#### [Exercise instructions]
Could you return the lines below exactly, from the first line up to and including the line that holds "Lab-grown organoids are"?

Items from a data source:
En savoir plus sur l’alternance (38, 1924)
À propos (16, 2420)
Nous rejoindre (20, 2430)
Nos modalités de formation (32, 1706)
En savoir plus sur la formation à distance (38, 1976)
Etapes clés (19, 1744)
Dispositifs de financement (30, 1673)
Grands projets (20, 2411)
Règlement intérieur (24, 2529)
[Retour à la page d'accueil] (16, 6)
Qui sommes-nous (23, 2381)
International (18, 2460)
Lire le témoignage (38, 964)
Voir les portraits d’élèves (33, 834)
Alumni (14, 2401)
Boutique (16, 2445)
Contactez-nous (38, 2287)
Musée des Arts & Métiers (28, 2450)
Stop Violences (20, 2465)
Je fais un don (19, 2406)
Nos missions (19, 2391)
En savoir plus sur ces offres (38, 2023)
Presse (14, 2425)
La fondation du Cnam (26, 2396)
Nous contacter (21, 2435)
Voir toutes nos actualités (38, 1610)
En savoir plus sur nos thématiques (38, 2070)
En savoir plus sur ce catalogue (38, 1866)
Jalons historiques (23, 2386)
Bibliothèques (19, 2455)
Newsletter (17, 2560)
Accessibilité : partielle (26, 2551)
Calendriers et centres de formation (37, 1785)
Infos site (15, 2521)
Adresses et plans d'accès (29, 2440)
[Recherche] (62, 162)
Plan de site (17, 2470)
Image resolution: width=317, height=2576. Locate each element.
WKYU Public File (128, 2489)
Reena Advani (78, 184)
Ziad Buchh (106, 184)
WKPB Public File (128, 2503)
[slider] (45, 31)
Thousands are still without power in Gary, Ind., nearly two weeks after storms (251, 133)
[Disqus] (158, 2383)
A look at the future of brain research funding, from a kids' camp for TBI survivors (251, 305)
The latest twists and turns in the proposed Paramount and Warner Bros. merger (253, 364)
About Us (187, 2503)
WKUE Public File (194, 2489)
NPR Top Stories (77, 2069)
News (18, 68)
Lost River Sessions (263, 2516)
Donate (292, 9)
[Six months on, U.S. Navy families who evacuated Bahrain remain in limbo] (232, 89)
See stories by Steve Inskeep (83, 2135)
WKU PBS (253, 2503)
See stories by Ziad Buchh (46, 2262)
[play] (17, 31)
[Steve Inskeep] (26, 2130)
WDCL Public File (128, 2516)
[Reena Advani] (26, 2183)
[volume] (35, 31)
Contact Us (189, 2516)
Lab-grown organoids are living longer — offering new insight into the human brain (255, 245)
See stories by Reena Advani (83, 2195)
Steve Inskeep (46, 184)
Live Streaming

#### [Your solution]
En savoir plus sur l’alternance (38, 1924)
À propos (16, 2420)
Nous rejoindre (20, 2430)
Nos modalités de formation (32, 1706)
En savoir plus sur la formation à distance (38, 1976)
Etapes clés (19, 1744)
Dispositifs de financement (30, 1673)
Grands projets (20, 2411)
Règlement intérieur (24, 2529)
[Retour à la page d'accueil] (16, 6)
Qui sommes-nous (23, 2381)
International (18, 2460)
Lire le témoignage (38, 964)
Voir les portraits d’élèves (33, 834)
Alumni (14, 2401)
Boutique (16, 2445)
Contactez-nous (38, 2287)
Musée des Arts & Métiers (28, 2450)
Stop Violences (20, 2465)
Je fais un don (19, 2406)
Nos missions (19, 2391)
En savoir plus sur ces offres (38, 2023)
Presse (14, 2425)
La fondation du Cnam (26, 2396)
Nous contacter (21, 2435)
Voir toutes nos actualités (38, 1610)
En savoir plus sur nos thématiques (38, 2070)
En savoir plus sur ce catalogue (38, 1866)
Jalons historiques (23, 2386)
Bibliothèques (19, 2455)
Newsletter (17, 2560)
Accessibilité : partielle (26, 2551)
Calendriers et centres de formation (37, 1785)
Infos site (15, 2521)
Adresses et plans d'accès (29, 2440)
[Recherche] (62, 162)
Plan de site (17, 2470)
Image resolution: width=317, height=2576. Locate each element.
WKYU Public File (128, 2489)
Reena Advani (78, 184)
Ziad Buchh (106, 184)
WKPB Public File (128, 2503)
[slider] (45, 31)
Thousands are still without power in Gary, Ind., nearly two weeks after storms (251, 133)
[Disqus] (158, 2383)
A look at the future of brain research funding, from a kids' camp for TBI survivors (251, 305)
The latest twists and turns in the proposed Paramount and Warner Bros. merger (253, 364)
About Us (187, 2503)
WKUE Public File (194, 2489)
NPR Top Stories (77, 2069)
News (18, 68)
Lost River Sessions (263, 2516)
Donate (292, 9)
[Six months on, U.S. Navy families who evacuated Bahrain remain in limbo] (232, 89)
See stories by Steve Inskeep (83, 2135)
WKU PBS (253, 2503)
See stories by Ziad Buchh (46, 2262)
[play] (17, 31)
[Steve Inskeep] (26, 2130)
WDCL Public File (128, 2516)
[Reena Advani] (26, 2183)
[volume] (35, 31)
Contact Us (189, 2516)
Lab-grown organoids are living longer — offering new insight into the human brain (255, 245)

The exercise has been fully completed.